Le Gouvernement vient par ailleurs de préciser qu'une règle d'écrêtement sera appliquée sur l'ensemble des aides : les aides (prime + CEE) ne pourront pas prendre en charge plus de 90% du montant des travaux pour les ménages très modestes, et 75% pour les ménages modestes. L'État attend ainsi d'un ménage modeste qu'il débourse au maximum 5.238 euros pour faire installer une Pac air-eau, 5.853 euros pour une chaudières à bûches ou encore 519 euros pour la dépose d'une cuve à fioul.

 

Les professionnels en appellent ainsi à une nouvelle mouture du texte en faveur d'une diminution des émissions carbone et d'une massification des actions de rénovation.
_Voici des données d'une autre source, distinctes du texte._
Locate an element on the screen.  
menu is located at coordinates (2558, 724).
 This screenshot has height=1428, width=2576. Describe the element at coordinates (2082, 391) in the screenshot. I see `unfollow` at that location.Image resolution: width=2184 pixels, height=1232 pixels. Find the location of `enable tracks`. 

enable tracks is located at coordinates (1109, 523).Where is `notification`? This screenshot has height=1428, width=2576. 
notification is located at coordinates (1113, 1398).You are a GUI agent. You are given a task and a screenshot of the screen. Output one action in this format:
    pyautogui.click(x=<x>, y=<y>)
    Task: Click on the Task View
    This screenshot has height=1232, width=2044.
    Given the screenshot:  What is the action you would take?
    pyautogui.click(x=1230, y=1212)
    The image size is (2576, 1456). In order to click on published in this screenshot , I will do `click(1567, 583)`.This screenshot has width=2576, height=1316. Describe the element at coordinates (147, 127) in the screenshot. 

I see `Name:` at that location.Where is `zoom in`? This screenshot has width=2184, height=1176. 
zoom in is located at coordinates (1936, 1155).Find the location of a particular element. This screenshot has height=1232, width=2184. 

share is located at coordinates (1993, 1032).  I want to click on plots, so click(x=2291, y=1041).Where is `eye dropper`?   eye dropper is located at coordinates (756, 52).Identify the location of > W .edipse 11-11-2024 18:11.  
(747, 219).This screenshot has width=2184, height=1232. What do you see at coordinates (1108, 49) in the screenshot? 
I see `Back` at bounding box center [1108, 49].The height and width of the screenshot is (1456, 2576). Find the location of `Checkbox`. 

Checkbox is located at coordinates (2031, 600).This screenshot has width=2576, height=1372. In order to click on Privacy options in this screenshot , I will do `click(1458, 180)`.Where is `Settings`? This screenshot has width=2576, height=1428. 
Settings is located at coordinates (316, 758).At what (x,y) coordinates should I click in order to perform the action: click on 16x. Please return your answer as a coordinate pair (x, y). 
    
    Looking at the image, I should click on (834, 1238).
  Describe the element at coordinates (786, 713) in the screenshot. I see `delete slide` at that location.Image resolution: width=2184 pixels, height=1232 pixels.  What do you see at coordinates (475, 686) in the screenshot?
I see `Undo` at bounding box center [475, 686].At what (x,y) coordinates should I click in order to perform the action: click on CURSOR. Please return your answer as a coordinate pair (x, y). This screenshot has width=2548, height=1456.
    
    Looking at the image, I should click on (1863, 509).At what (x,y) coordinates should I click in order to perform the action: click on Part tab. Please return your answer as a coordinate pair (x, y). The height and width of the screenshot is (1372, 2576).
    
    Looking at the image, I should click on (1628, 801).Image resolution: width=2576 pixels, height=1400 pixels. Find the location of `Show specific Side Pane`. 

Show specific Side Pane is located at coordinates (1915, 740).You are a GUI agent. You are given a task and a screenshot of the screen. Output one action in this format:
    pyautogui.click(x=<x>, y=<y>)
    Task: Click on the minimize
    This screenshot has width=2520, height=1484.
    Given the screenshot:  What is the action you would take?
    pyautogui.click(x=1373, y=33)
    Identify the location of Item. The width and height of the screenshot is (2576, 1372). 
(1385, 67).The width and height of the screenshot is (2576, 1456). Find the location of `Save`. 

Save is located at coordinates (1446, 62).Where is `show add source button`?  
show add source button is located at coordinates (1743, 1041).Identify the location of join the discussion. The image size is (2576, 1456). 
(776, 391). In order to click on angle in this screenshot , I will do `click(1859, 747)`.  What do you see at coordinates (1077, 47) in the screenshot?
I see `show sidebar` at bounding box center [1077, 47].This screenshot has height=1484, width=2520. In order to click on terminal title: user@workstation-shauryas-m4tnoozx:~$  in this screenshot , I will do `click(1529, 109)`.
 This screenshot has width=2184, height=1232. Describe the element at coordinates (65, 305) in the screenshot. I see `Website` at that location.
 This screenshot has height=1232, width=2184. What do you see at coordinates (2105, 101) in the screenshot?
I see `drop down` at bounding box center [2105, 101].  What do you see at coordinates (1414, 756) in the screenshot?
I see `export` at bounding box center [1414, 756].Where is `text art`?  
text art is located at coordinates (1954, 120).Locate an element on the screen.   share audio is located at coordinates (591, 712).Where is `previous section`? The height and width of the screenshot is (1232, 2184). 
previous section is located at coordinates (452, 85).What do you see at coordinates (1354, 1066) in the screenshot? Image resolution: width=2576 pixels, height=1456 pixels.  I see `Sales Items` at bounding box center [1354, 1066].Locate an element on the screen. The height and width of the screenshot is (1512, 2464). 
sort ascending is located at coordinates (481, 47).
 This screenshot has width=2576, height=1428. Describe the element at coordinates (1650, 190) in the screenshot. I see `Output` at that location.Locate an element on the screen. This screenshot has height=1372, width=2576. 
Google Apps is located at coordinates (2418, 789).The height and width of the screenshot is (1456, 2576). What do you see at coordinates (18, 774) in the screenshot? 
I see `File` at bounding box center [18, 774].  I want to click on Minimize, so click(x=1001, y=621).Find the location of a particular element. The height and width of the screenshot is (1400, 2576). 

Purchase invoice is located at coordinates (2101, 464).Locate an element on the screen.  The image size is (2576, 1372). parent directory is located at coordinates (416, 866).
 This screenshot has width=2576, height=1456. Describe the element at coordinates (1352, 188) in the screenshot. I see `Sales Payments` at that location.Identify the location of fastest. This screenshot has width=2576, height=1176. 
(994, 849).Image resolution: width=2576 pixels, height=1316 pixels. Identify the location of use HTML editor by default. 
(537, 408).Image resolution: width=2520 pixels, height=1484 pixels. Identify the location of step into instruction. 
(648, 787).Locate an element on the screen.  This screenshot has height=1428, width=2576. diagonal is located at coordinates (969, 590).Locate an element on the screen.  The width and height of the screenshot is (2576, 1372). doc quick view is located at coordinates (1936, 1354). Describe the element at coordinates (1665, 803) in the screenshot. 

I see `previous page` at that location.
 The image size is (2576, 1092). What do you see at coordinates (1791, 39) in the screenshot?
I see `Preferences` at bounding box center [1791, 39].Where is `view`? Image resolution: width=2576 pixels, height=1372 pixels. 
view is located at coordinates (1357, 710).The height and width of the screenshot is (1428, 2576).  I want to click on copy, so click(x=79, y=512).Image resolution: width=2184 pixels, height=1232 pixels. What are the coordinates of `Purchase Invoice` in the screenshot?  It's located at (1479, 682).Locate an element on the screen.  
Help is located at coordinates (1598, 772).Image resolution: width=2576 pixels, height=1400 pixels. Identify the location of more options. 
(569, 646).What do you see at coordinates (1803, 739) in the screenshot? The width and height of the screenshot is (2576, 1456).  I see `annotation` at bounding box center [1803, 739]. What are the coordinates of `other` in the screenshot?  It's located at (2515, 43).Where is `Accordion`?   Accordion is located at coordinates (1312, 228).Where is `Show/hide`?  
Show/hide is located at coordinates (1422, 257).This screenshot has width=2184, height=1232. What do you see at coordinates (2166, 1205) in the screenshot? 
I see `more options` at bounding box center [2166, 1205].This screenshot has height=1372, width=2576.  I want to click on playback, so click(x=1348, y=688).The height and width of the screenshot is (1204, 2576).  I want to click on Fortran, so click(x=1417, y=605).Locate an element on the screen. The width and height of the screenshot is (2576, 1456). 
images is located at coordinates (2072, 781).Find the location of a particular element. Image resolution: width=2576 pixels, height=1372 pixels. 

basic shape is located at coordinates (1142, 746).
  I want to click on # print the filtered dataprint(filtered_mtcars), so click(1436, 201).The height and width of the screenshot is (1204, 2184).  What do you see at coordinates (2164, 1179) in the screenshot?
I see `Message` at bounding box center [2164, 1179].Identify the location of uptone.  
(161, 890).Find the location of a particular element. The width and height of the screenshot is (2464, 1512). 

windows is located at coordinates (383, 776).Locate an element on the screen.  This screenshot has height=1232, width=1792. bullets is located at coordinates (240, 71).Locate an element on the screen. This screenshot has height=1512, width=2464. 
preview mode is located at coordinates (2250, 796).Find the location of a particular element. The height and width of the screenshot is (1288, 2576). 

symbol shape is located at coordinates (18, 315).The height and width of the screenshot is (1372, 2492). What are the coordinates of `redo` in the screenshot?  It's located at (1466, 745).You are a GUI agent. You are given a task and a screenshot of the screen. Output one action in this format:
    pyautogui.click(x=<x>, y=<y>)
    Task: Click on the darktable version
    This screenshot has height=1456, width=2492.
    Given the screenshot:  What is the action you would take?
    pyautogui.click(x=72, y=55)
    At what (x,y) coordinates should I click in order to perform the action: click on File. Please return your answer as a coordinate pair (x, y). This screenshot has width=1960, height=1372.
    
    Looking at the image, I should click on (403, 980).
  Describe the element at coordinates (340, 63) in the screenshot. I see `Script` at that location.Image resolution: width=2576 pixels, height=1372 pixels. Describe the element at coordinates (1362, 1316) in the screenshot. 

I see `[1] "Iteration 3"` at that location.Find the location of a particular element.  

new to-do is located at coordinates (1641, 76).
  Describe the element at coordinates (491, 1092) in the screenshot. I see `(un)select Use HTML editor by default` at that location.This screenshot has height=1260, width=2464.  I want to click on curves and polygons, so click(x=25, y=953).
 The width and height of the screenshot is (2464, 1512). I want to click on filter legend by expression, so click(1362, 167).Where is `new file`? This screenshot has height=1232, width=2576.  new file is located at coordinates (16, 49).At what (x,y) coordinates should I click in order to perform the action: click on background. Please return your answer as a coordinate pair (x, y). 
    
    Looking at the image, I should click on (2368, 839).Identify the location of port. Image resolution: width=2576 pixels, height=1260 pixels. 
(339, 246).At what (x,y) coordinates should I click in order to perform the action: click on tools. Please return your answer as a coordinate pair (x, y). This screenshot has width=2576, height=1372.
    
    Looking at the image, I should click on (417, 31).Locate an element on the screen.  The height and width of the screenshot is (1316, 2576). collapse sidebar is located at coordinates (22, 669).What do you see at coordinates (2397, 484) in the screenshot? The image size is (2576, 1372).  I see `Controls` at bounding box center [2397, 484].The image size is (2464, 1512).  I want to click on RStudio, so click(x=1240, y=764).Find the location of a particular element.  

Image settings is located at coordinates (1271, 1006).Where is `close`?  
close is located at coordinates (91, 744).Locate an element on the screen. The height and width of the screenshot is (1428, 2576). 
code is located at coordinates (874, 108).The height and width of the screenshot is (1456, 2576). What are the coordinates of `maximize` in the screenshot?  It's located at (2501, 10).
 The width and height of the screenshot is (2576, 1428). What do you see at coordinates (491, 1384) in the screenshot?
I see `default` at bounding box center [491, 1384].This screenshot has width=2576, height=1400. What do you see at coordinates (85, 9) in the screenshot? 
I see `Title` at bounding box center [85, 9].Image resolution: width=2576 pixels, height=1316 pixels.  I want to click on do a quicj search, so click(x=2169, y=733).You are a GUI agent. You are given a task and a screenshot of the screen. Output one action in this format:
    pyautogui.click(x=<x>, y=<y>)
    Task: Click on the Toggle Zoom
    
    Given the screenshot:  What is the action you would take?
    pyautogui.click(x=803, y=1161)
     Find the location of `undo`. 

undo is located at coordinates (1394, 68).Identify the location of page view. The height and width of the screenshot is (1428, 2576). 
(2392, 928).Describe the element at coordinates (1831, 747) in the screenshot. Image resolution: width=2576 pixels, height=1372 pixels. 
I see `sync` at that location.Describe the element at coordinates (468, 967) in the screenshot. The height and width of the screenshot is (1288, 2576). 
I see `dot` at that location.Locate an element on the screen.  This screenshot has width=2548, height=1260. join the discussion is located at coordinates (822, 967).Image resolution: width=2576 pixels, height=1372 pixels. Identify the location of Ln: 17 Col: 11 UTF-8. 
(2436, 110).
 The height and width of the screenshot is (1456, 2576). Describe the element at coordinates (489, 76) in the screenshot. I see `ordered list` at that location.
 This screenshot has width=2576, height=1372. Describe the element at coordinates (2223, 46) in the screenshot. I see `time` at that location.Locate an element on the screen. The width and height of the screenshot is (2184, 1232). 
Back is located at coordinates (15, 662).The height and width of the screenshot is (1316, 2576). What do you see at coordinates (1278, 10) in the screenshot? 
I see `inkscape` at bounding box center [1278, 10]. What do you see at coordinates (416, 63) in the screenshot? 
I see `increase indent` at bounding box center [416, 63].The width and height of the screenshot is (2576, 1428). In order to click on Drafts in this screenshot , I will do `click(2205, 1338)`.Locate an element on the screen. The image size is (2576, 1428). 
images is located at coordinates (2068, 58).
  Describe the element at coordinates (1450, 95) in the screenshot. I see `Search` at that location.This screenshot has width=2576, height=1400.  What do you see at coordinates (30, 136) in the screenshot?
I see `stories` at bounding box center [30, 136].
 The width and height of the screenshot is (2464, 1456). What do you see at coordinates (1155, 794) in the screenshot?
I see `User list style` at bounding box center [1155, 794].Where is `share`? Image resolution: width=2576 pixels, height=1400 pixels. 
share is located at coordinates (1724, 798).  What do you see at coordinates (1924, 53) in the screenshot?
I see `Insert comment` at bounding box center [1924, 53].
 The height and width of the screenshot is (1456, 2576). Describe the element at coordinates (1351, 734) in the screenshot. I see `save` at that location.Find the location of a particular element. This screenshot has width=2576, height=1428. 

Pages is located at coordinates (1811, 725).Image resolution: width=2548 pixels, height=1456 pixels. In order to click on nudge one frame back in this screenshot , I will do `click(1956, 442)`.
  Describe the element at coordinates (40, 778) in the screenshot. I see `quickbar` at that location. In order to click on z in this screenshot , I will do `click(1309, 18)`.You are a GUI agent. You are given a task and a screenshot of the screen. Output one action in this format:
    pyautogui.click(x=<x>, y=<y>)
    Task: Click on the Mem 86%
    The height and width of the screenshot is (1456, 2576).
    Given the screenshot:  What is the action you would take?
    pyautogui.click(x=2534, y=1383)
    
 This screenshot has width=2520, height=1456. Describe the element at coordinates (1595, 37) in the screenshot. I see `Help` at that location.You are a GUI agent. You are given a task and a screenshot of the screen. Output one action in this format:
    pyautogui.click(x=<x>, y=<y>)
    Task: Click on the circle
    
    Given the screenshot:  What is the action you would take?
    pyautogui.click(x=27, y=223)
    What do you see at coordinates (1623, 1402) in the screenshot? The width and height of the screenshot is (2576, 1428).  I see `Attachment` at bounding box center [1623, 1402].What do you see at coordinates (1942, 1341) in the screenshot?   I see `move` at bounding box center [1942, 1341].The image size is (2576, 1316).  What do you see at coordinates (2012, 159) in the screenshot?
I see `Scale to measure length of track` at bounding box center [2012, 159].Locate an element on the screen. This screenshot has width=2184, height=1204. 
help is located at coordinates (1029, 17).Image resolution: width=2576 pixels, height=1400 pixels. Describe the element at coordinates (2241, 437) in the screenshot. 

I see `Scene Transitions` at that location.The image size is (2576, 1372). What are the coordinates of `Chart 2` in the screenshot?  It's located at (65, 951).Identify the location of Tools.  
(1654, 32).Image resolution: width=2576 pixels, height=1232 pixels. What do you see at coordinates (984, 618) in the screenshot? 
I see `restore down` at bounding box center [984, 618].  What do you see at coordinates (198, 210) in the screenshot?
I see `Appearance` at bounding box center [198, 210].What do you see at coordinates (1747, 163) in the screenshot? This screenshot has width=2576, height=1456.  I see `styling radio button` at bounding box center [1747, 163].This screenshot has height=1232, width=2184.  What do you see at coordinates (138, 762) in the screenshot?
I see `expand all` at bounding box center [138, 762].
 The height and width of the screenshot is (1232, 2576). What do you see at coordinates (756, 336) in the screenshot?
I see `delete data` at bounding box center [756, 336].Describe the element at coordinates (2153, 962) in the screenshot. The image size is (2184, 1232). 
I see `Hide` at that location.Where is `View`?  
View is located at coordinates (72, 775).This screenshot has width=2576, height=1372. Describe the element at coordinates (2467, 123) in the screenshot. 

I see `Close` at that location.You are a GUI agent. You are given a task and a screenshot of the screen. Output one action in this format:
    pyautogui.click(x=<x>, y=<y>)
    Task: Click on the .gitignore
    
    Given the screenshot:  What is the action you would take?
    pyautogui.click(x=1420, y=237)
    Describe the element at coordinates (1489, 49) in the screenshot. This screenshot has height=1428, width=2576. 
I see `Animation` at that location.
Et rappelle qu'une forme de dynamique était lancée avec l'offre coup de pouce : en moyenne 17.000 chaudières remplacées par mois avec une montée en puissance régulière laissant espérer l'atteinte de l'objectif de 25.000 chaudières mois à court terme.

 

Le Cler dénonce un double discours
La réforme du CITE n'est pas loin de faire l'unanimité contre elle. Pour le réseau pour la transition énergétique (Cler), "le décalage entre la communication du gouvernement sur la transition écologique et sociale et le budget présenté est choquant !". ALors que le Gouvernement souhaitait visiblement augmenter les aides à la rénovation, "aujourd'hui il fait tout simplement le contraire et présente cette coupe budgétaire comme une mesure de justice sociale", regrette Jean-Baptiste Lebrun, directeur du Cler. L'ONG en appelle à un maintien du niveau des aides et à un reste à charge "zéro" pour les ménages les plus modestes ; mais aussi la "création d'une dotation 'énergie-climat' pérenne pour les collectivités locales engagées dans des plans climat ambitieux".